[Saved data entries]
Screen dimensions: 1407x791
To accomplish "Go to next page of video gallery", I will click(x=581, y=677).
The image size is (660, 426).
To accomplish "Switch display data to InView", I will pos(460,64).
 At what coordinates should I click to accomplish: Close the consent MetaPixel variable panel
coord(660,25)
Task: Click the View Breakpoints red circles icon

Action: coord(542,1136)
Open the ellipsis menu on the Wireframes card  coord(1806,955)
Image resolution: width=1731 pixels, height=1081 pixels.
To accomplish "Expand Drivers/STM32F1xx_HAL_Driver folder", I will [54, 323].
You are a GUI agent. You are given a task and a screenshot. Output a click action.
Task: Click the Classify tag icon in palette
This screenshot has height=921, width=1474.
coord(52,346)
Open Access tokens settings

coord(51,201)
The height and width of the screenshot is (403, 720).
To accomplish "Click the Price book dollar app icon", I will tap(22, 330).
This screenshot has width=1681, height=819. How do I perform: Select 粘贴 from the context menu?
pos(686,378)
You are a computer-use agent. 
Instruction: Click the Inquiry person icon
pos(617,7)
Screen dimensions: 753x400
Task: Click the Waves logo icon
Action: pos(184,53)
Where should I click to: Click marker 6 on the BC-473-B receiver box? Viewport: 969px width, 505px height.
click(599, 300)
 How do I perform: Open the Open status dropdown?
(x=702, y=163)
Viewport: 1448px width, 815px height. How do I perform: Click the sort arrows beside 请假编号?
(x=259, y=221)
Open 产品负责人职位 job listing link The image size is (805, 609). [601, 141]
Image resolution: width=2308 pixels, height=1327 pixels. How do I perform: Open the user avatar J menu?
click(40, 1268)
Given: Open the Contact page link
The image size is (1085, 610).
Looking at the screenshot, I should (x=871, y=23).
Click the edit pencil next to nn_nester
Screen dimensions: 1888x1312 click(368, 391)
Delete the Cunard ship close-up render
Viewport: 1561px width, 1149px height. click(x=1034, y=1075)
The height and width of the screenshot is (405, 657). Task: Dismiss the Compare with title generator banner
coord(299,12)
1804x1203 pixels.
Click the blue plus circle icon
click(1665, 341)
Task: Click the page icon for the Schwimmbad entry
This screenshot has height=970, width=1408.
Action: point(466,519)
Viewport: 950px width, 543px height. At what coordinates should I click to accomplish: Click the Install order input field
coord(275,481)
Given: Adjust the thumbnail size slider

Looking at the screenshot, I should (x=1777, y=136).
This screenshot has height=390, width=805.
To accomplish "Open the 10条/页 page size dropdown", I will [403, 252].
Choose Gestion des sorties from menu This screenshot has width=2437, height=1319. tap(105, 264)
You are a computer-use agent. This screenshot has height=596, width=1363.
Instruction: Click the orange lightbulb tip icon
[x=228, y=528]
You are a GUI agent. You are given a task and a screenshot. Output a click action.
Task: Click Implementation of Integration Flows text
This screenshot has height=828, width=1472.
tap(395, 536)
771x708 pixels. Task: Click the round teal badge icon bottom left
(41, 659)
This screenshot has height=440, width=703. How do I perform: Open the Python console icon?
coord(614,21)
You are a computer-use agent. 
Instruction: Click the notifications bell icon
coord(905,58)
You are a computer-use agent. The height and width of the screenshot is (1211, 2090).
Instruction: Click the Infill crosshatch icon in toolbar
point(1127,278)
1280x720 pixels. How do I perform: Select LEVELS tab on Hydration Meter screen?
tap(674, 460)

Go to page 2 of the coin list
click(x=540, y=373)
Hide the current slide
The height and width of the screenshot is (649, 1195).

§ Task statement: Please repeat the data in full so that nothing differs from the original.

§ Answer area:
Screen dimensions: 1407x791
To accomplish "Go to next page of video gallery", I will click(x=581, y=677).
The image size is (660, 426).
To accomplish "Switch display data to InView", I will pos(460,64).
 At what coordinates should I click to accomplish: Close the consent MetaPixel variable panel
coord(660,25)
Task: Click the View Breakpoints red circles icon

Action: coord(542,1136)
Open the ellipsis menu on the Wireframes card  coord(1806,955)
Image resolution: width=1731 pixels, height=1081 pixels.
To accomplish "Expand Drivers/STM32F1xx_HAL_Driver folder", I will [54, 323].
You are a GUI agent. You are given a task and a screenshot. Output a click action.
Task: Click the Classify tag icon in palette
This screenshot has height=921, width=1474.
coord(52,346)
Open Access tokens settings

coord(51,201)
The height and width of the screenshot is (403, 720).
To accomplish "Click the Price book dollar app icon", I will tap(22, 330).
This screenshot has width=1681, height=819. How do I perform: Select 粘贴 from the context menu?
pos(686,378)
You are a computer-use agent. 
Instruction: Click the Inquiry person icon
pos(617,7)
Screen dimensions: 753x400
Task: Click the Waves logo icon
Action: pos(184,53)
Where should I click to: Click marker 6 on the BC-473-B receiver box? Viewport: 969px width, 505px height.
click(599, 300)
 How do I perform: Open the Open status dropdown?
(x=702, y=163)
Viewport: 1448px width, 815px height. How do I perform: Click the sort arrows beside 请假编号?
(x=259, y=221)
Open 产品负责人职位 job listing link The image size is (805, 609). [601, 141]
Image resolution: width=2308 pixels, height=1327 pixels. How do I perform: Open the user avatar J menu?
click(40, 1268)
Given: Open the Contact page link
The image size is (1085, 610).
Looking at the screenshot, I should (x=871, y=23).
Click the edit pencil next to nn_nester
Screen dimensions: 1888x1312 click(368, 391)
Delete the Cunard ship close-up render
Viewport: 1561px width, 1149px height. click(x=1034, y=1075)
The height and width of the screenshot is (405, 657). Task: Dismiss the Compare with title generator banner
coord(299,12)
1804x1203 pixels.
Click the blue plus circle icon
click(1665, 341)
Task: Click the page icon for the Schwimmbad entry
This screenshot has height=970, width=1408.
Action: point(466,519)
Viewport: 950px width, 543px height. At what coordinates should I click to accomplish: Click the Install order input field
coord(275,481)
Given: Adjust the thumbnail size slider

Looking at the screenshot, I should (x=1777, y=136).
This screenshot has height=390, width=805.
To accomplish "Open the 10条/页 page size dropdown", I will [403, 252].
Choose Gestion des sorties from menu This screenshot has width=2437, height=1319. tap(105, 264)
You are a computer-use agent. This screenshot has height=596, width=1363.
Instruction: Click the orange lightbulb tip icon
[x=228, y=528]
You are a GUI agent. You are given a task and a screenshot. Output a click action.
Task: Click Implementation of Integration Flows text
This screenshot has height=828, width=1472.
tap(395, 536)
771x708 pixels. Task: Click the round teal badge icon bottom left
(41, 659)
This screenshot has height=440, width=703. How do I perform: Open the Python console icon?
coord(614,21)
You are a computer-use agent. 
Instruction: Click the notifications bell icon
coord(905,58)
You are a computer-use agent. The height and width of the screenshot is (1211, 2090).
Instruction: Click the Infill crosshatch icon in toolbar
point(1127,278)
1280x720 pixels. How do I perform: Select LEVELS tab on Hydration Meter screen?
tap(674, 460)

Go to page 2 of the coin list
click(x=540, y=373)
Hide the current slide
The height and width of the screenshot is (649, 1195).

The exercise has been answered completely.